Travnik’te bulunan Osmanlı eserleri saymakla bitmez. Elçi İbrahim Paşa Medresesi ve Türbesi, Lukaçka Cami, Konator Cami, Abdülvehap İlhamiye Türbesi, Nakşibendî Tekkesi sadece en göze görünür olanlar. Travnik’e hakkında daha geniş bilgi sahibi olmak için gidip görmek gerekiyor.
Şehir Vlanitsa ve Vlaşiç dağları arasında bulunan verimli yemyeşil bir vadide kurulmuş. Travnik’in ortasından geçen Lasva Nehri bu verimli vadiye hayat veriyor. Lasva, Travnik’ten geçtikten sonra Bosna Nehri ile birleşiyor. Roma döneminde de önemli bir yerleşim birimi olan Travnik, Osmanlı Devleti tarafından fethedildikten sonra çok daha stratejik bir merkez haline geldi. Fetihten sonra Travnik halkının çoğunluğu müslüman oldu. Şehirdeki bu değişim, imar faaliyetleriyle devam etti. Şehir cami, köprü, medrese, çeşme, tekke, han, hamam, türbe gibi yapılarla donatıldı. Travnik, Fransa ve Avusturya–Macaristan devletine en yakın Osmanlı eyalet merkeziydi. Bu nedenle Osmanlı Devleti için stratejik bir öneme sahipti.

# Yapılacak İşler
(a) Alıntıya dayanarak şu soruları yanıtlayın.
(i) Alıntıda adı geçen tekke hangisidir?
(ii) Travnik hangi iki dağ arasındaki vadide kurulmuştur?
(iii) Travnik hangi devletlere en yakın Osmanlı eyalet merkeziydi?
(b) Alıntıyı iki cümleyle özetleyin.

# Verilen Malzeme
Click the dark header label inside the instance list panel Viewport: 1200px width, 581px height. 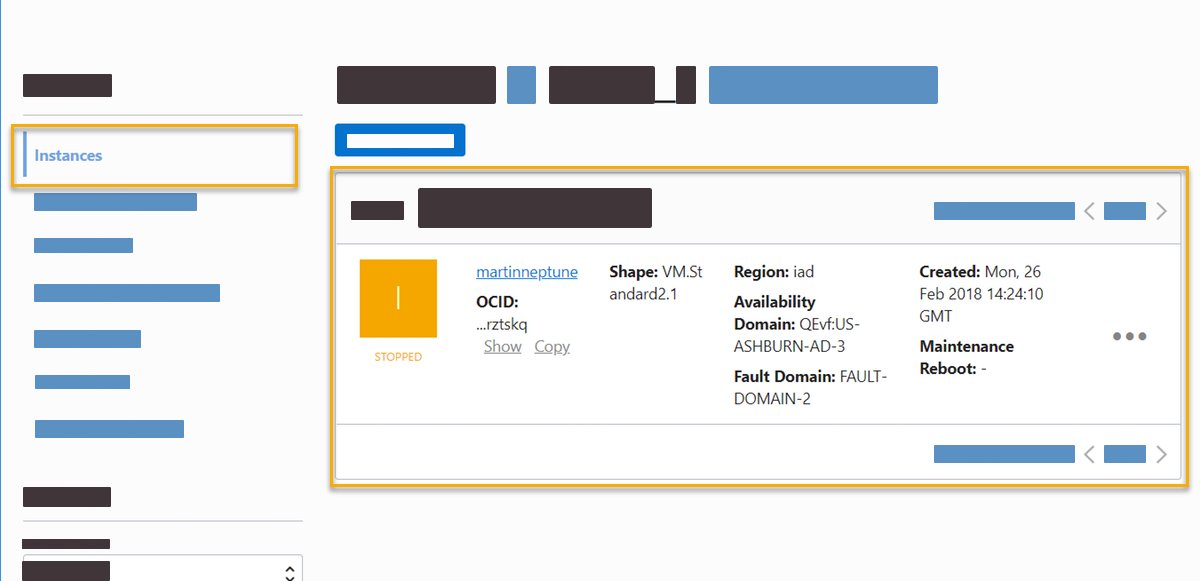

# Yanıtlar
(a)
(i) Nakşibendî Tekkesi.
(ii) Vlanitsa ve Vlaşiç dağları.
(iii) Fransa ve Avusturya–Macaristan.

(b) Vlanitsa ve Vlaşiç dağları arasında, Lasva Nehri'nin hayat verdiği verimli bir vadide kurulan Travnik, Osmanlı fethinden sonra çok daha stratejik bir merkez olmuş ve halkının çoğunluğu müslüman olmuştur. Cami, medrese, türbe ve tekke gibi saymakla bitmeyen Osmanlı eserleriyle donatılan şehir, Fransa ve Avusturya–Macaristan'a en yakın Osmanlı eyalet merkezi olduğu için stratejik bir öneme sahipti.